Similarly, rather than focusing solely on mitigating the consequences of global warming-like experimental atmospheric cooling-the priority must be addressing its cause, namely drastically cutting fossil fuel consumption.
"We cannot expect real change unless we explore the reasons behind our actions and question why we are doing what we are doing," the report said. It argues that many well-intentioned efforts, like recycling, only help "to a certain extent if we continue to produce ever-increasing volumes of garbage."
- ADDRESSING ROOT CAUSES
The report contended that decades of warnings about climate change and biodiversity loss have yielded insufficient progress because efforts often only aim to prevent the worst outcomes, rather than actively creating a desirable future.
To achieve meaningful progress, the report proposed applying a Theory of Deep Change. This framework emphasizes targeting the underlying assumptions and structures guiding society, rather than merely altering the outcomes of existing systems.
The report said real transformation requires combining "inner levers"-fundamental shifts in mindset, such as viewing humanity as interconnected and responsible for planetary well-being-with "outer levers," which include systemic changes like international governance, policy shifts, and education reform.
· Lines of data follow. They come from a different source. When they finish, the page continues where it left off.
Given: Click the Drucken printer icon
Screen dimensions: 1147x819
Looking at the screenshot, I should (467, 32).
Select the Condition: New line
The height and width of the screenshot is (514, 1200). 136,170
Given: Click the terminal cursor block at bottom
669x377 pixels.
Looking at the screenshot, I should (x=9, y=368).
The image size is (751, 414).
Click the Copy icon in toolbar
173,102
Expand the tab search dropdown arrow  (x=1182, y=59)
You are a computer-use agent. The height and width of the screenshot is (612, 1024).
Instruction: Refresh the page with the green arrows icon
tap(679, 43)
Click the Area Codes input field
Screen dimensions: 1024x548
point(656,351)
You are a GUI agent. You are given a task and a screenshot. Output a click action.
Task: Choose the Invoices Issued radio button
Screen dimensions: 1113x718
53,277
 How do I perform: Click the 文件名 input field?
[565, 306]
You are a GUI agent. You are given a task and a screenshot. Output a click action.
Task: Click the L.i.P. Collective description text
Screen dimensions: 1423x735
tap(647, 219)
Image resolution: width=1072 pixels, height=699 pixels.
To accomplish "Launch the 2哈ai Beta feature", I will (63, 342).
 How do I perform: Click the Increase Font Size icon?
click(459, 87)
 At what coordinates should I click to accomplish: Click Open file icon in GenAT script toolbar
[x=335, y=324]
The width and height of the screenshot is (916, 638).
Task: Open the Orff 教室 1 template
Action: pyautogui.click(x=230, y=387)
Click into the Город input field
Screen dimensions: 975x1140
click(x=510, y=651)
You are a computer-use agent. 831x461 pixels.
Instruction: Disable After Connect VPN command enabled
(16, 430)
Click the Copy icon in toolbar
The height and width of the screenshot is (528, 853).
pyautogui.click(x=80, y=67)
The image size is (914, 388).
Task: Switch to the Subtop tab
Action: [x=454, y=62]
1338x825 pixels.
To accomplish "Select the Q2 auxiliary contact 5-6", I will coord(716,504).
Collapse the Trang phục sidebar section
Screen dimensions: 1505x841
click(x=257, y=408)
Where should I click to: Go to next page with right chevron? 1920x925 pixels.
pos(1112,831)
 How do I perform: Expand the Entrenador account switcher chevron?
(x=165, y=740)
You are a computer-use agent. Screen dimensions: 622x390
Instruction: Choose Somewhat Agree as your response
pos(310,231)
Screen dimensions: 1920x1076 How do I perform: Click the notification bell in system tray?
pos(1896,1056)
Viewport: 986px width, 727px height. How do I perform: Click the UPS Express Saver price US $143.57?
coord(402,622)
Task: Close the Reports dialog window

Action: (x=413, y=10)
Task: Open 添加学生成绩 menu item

- INDIVIDUAL, SYSTEMİC ACTION NEEDED
The report calls for societies to rethink waste toward a circular economy valuing durability and reuse; realign humanity's relationship with nature away from separation and superiority, reconsider responsibility by shifting from individualistic views to collective action, reimagine the future with long-term perspectives, and redefine value away from purely economic wealth toward planetary health.
Changing individual mindsets -- moving away from constant consumption and the "new is always better" attitude -- is crucial, but must be supported by systemic government action, the report concluded.
By addressing issues "at the root," societies can transform interconnected risks into opportunities, it said.